Johann Constantin August Lucae (24 August 1835 - 17 March 1911) was a German otologist who was a native of Berlin.

He studied medicine in Berlin and Bonn, and in 1859 earned his doctorate. He furthered his studies in London with Joseph Toynbee (1815-1866), later returning to Berlin, where he worked in Virchow's pathological institute. In 1871 he became an associate professor, and in 1874 was appointed director of the university policlinic for ear diseases. In 1899 Lucae became a full professor of otology at the University of Berlin.

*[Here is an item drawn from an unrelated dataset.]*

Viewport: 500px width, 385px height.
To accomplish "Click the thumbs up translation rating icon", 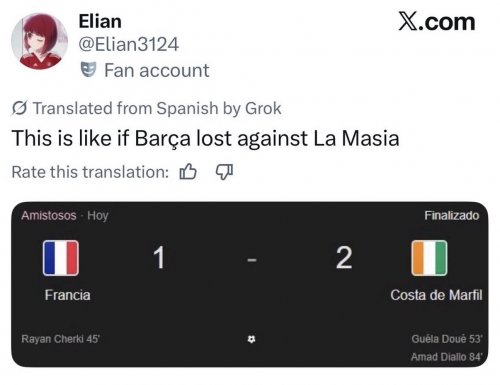I will 188,172.
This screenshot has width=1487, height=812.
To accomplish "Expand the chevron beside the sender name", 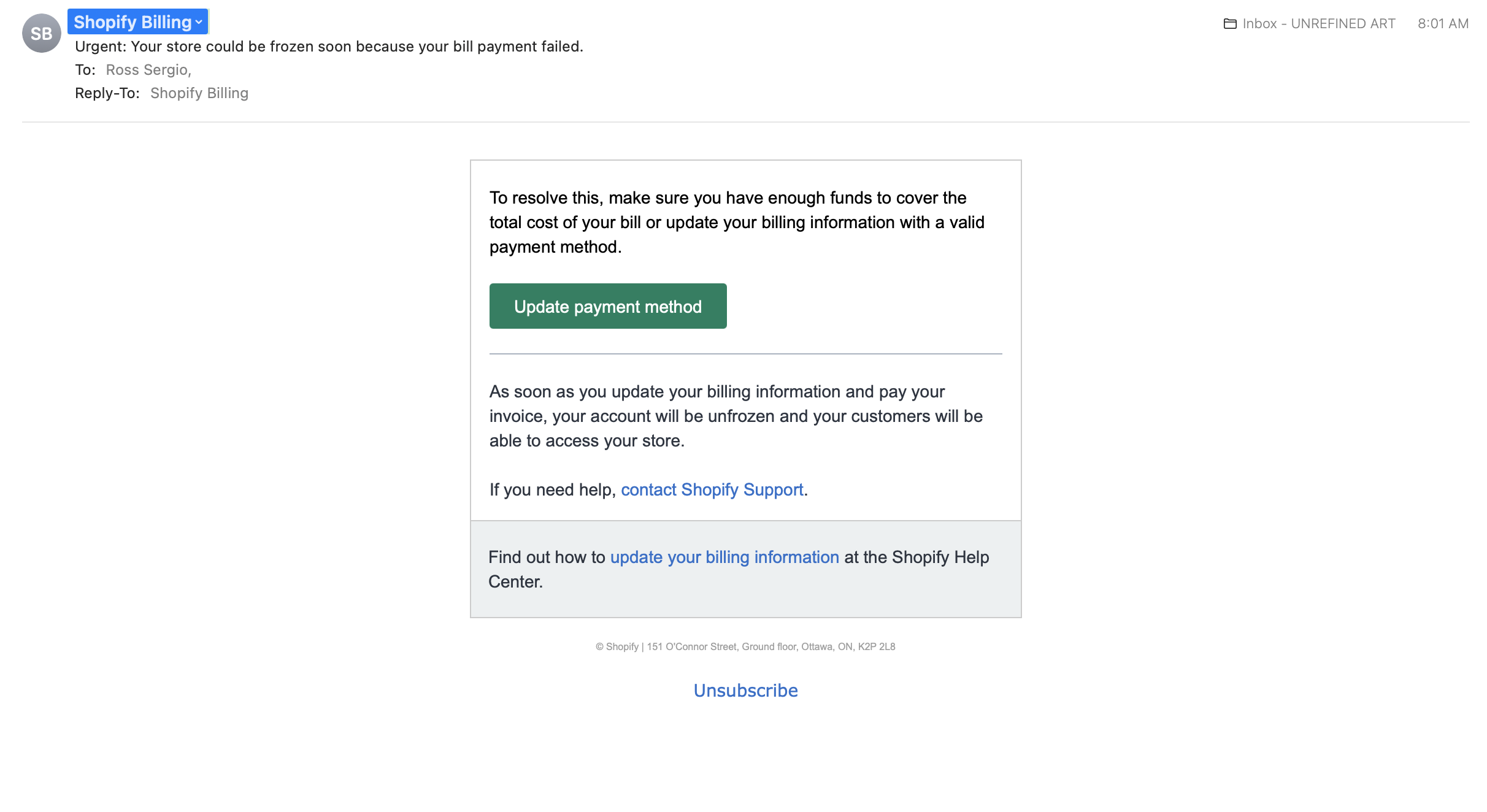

Lucae made numerous contributions in the field of otology, being remembered for his pioneer studies involving the transmission of sound via bone conduction for diagnosis of ear disease. He is credited with introducing an "interference otoscope", an apparatus he developed to determine the relative amount of reflection from both ears.

His name is associated with several instruments used in otology, including the "Lucae pressure probe", a device which uses vibratory massage for treatment of the middle ear in cases of progressive deafness.

== Selected publications ==
- Die Schallleitung durch die Kopfknochen und ihre Bedeutung für die Diagnostik der Ohrenkrankheiten (Bone conduction and its importance for diagnosis of ear diseases), Würzburg, 1870.
- Zur Entstehung und Behandlung der subjectiven Gehörsempfindungen (Emergence and treatment of subjective hearing sensations), Berlin, 1884.